• [Task brief]:
In the passage on using goldfish in livestock tanks, how often are the tanks still cleaned?

However, another thing we can do as livestock producers is to try to reduce the availability of breeding grounds for mosquitoes. Mosquitoes must have still or stagnant water in which to lay their eggs. Common areas around the home are flower pots, old tires, buckets, animal water bowls, tarps or swimming pool covers, and livestock tanks. It is fairly easy to control standing water in most of these items, but dumping and refilling large stock tanks is a big chore, and not very easy to maintain, especially since mosquitoes can go from egg to adult in less than a week.
The solution I have found is to employ goldfish. Goldfish are wonderful tank cleaners! They keep my tanks cleaner longer and they eat mosquito larvae! Every summer I go to the pet store and purchase a bunch of feeder goldfish, which are usually less than 20 cents each. I divide them among my livestock tanks and let them work all summer. The tanks I have are mosquito-larvae free!
I did this earlier this year, about a month ago. But I only purchased about 15 goldfish, and put them in two of my four stock tanks. The two tanks with goldfish were completely free of ANY mosquito larvae. The other two were disgustingly (and literally) SWIMMING with the little blood-suckers-to-be. I quickly went back to the pet store and purchased 30 more goldfish and divided them into the other two tanks. For less than $6.00, I have mosquito control all summer long. And, within 24 hours, the goldfish have the tanks almost 100% free from mosquito larvae already!
I do not have to feed the goldfish anything additional, they sustain themselves fine on what gets into the tanks. The tanks are still cleaned about every 3-4 weeks. When I clean them, I scoop some of the tank water into a bucket, dump the tank, rescue the goldfish and put them into the bucket while I clean the tank. I have never lost a goldfish doing it this way, except once, when one of the chickens beat me to one of my fishy employees.
The goldfish are an inexpensive, efficient, fun, and chemical-free way to keep my stock tanks cleaner and healthier for my animals.
Have any of you ever used goldfish in your stock tanks? What other ways do you control mosquitoes in your stock tanks?

• [Extracted entries]:
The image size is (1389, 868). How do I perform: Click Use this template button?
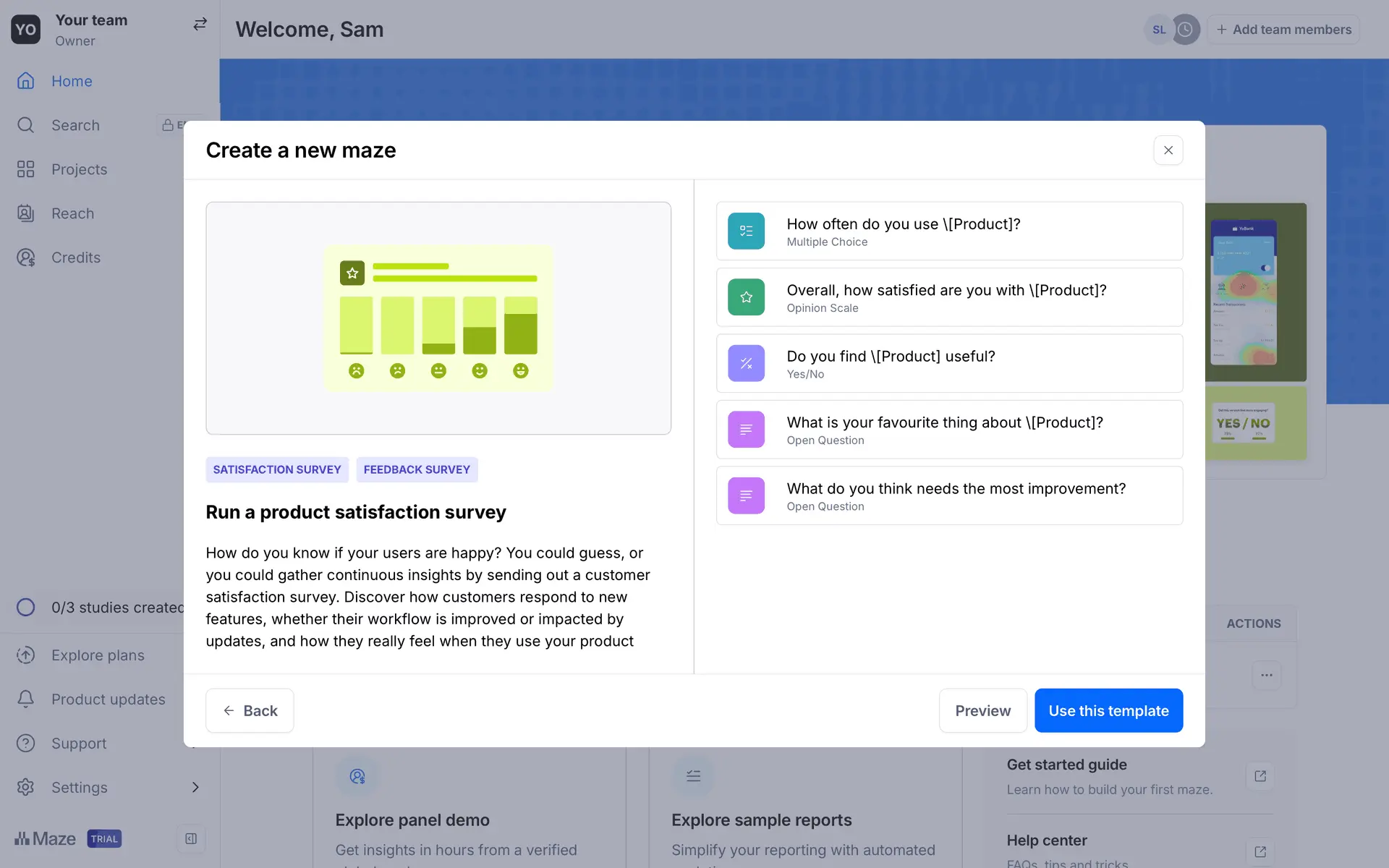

...

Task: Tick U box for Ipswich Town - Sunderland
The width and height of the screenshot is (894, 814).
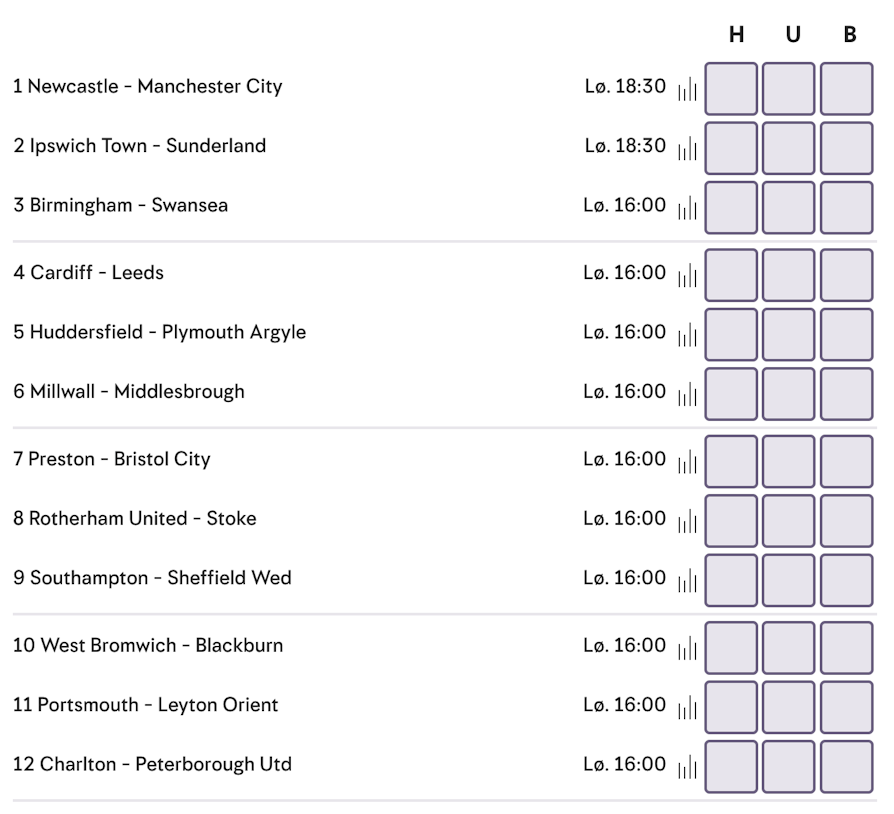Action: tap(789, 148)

• [Right answer]:
About every 3-4 weeks.